Luminal B tumors tend to be ER-positive. They may be HER2-negative or HER2-positive.

Women with luminal B tumors are often diagnosed at a younger age than those with luminal A tumors [49,51].

Compared to luminal A tumors, luminal B tumors tend to have factors that lead to a poorer prognosis including [46-49]:

• Poorer tumor grade
• Larger tumor size
• Lymph node-positive

About 15-20 percent of breast cancers are luminal B tumors [46-48].

Women with luminal B tumors tend to have fairly high survival rates, although not as high as those with luminal A tumors [48-50].

Triple negative/basal-like

Triple negative breast cancers are:

• Estrogen receptor-negative (ER-negative)
• Progesterone receptor-negative (PR-negative)
• HER2-negative

Basal-like tumors have cells that look similar to those of the outer (basal) cells surrounding the mammary ducts.

Most triple negative tumors are basal-like (see figure below).

 

 

About 15-20 percent of breast cancers are triple negative/basal-like [46-48,52-54].

These tumors tend to occur more often in [51-56,59-61]:

• Younger women
• People with an BRCA1 inherited gene mutation (if you’re diagnosed with TNBC at age 60 or younger, the National Comprehensive Cancer Network recommends you get genetic testing)
• Black, non-Hispanic Black and African American women (more on race/ethnicity and subtypes of breast cancer)

Triple negative tumors may also be more common among Hispanic women compared to some other women [54,57-58].

Learn more about BRCA1 inherited gene mutations.

Prognosis (chance of survival)

Triple negative/basal-like tumors are often aggressive and have a poorer prognosis compared to the ER-positive subtypes (luminal A and luminal B tumors) [46,48,50,53].

However, they can be treated effectively.

Learn more about triple negative breast cancer, including prognosis and treatment.

Learn about clinical trials for people with triple negative/basal-like breast cancers.

HER2-enriched

The molecular subtype HER2-enriched is not the same as HER2-positive and is not used to guide treatment.

Although most HER2-enriched tumors are HER2-positive (and named for this reason), many are HER2-negative [48].

HER2-enriched tumors tend to be [46,48-49]:

• ER-negative
• PR-negative
• Lymph node-positive
• Poorer tumor grade

About 10-15 percent of breast cancers are HER2-enriched subtype [46-48].

Women with HER2-enriched tumors may be diagnosed at a younger age than those with luminal A and luminal B tumors [49,51].

HER2-enriched breast cancers that are HER2-positive can be treated with HER2-targeted therapies such as trastuzumab (Herceptin).

Race/ethnicity and molecular subtypes of breast cancer

Prevalence

Prevalence rates show the proportion of people who have a breast cancer (or other health condition) at a given point in time.
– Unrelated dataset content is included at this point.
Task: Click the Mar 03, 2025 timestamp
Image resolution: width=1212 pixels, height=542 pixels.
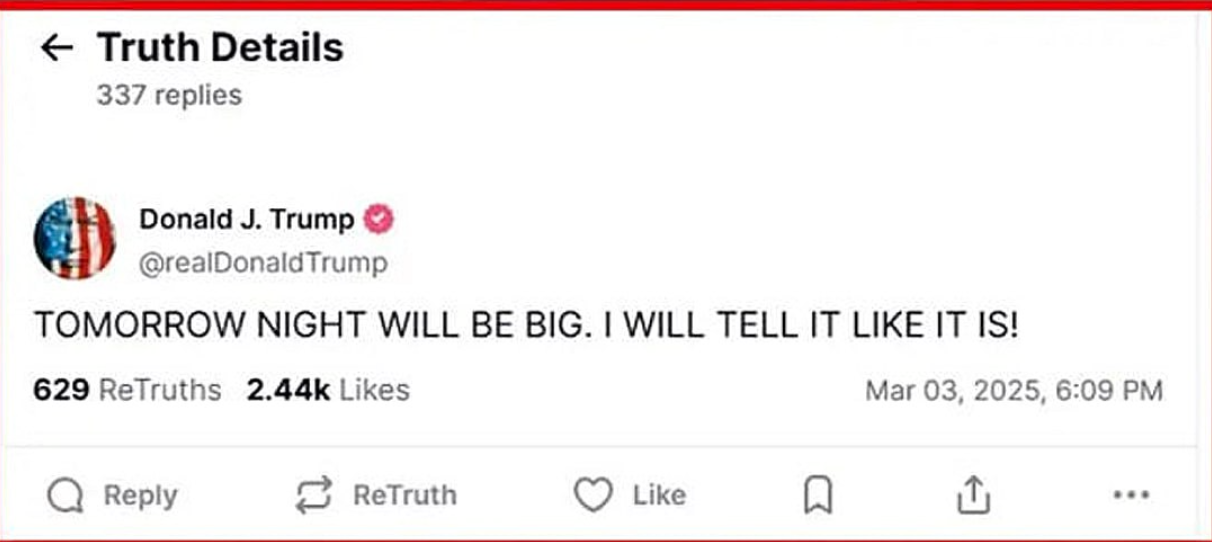Action: point(1013,390)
Prevalence rates of some molecular subtypes of breast cancer differ by race.

Triple negative/basal-like tumors appear to be more common among non-Hispanic Black and African American women (especially before menopause) compared to women of other ethnicities [51-56].

Triple negative tumors may be more common among Hispanic women compared to non-Hispanic white women [54,57-58].

Luminal A tumors may be more common among white women compared to women of other ethnicities [55,62].

Although the reasons for these differences are not clear, some lifestyle factors may play a role [58,62].

Learn more about race/ethnicity and breast cancer.

Learn more about race/ethnicity and risk factors for triple negative breast cancer.

Prognosis (chance of survival)

Higher rates of triple negative/basal-like tumors may explain, to some degree, the poor prognosis of breast cancers diagnosed in Black, non-Hispanic Black and African American women [54,63-65].

Also, luminal A tumors, which have the best prognosis of the molecular subtypes, occur less often in Black women than in white women [55,62].